Meu avô morreu de câncer.
O telefone da minha sala tocou, num prédio alto do Soho. Era a voz rouca da minha mãe. Desliguei, me despedi do meu chefe, peguei o metrô, fiz uma sacola com o passaporte, peguei um taxi pro aeroporto. Daí, chorei.

Porque morte de longe, dói mais. E se eu morresse longe?
Quase 30 horas depois, na frente do caixão, ele tão pequenino, a barba longa tão branca.
A morte de perto assusta demais.
Na Páscoa, ele no hospital, demente, alucinando, me pediu um boina marrom do estrangeiro.
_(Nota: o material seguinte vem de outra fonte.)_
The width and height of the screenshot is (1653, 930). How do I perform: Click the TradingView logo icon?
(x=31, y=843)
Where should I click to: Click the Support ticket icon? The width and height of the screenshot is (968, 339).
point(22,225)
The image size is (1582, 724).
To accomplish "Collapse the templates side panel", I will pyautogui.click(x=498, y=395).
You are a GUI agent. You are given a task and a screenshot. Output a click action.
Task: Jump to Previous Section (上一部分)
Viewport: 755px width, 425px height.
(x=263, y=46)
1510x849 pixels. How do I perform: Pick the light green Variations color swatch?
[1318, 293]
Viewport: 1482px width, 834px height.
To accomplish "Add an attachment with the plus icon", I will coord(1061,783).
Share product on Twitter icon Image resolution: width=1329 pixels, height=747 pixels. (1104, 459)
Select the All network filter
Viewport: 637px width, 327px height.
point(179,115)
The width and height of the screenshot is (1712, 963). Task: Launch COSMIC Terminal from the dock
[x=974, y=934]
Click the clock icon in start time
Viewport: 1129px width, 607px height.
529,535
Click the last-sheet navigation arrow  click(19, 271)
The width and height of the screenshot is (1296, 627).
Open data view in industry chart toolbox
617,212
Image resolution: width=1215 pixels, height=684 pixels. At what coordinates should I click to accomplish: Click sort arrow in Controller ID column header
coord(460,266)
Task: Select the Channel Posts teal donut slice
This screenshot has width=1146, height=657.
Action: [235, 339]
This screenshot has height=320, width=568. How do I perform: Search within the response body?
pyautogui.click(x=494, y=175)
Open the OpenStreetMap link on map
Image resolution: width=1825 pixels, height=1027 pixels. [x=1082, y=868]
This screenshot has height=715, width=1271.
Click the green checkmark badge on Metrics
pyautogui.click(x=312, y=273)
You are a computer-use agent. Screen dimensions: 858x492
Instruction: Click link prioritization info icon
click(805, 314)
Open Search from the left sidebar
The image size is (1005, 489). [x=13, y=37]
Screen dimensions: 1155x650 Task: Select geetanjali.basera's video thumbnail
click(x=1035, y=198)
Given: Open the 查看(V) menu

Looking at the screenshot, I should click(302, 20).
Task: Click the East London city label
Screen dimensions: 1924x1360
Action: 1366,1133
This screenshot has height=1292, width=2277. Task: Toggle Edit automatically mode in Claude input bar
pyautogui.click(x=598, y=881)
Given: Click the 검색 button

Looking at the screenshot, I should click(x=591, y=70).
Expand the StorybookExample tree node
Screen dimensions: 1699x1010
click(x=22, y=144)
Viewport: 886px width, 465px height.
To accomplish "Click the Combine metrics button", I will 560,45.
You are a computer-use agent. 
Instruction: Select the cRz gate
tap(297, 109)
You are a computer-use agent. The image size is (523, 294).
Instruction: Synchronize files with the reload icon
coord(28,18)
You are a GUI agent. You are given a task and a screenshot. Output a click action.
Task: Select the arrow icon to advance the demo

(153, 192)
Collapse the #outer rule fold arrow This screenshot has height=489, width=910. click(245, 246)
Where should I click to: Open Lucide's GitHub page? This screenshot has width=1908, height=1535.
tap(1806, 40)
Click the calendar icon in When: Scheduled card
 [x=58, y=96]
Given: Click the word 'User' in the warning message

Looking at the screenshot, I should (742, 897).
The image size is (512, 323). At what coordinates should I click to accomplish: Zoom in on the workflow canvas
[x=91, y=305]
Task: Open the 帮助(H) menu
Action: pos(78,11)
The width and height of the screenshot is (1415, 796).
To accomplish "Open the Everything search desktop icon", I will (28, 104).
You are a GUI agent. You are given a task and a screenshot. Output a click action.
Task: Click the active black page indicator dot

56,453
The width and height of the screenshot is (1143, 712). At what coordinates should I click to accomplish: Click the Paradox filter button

Assenti com a cabeça, o peito cheio de ódio - não deixavam ele morrer porque todo mundo tinha medo do vazio, do dia de depois do enterro. Não deixavam ele morrer!

Então, dia 8 de agosto, morreu suplicando, morreu triste, louco, magro. Sem a vaidade que o acompanhou a vida toda - no perfume, na barba tingida, nas unhas sempre muito limpas - sem a dignidade do terno passado, da boina marrom...vovô, eu não trouxe sua boina marrom!

De você eu trago a piada na ponta da língua, a risada alta em qualquer hora, a grosseria repentina. A lealdade feroz, a dureza com os de perto, a mão estendida pra quem vem de longe. O amor pelas histórias, contos, casos, doce com café. E a fé interminável na vida.

Saudade de longe e de perto, na morte é toda igual.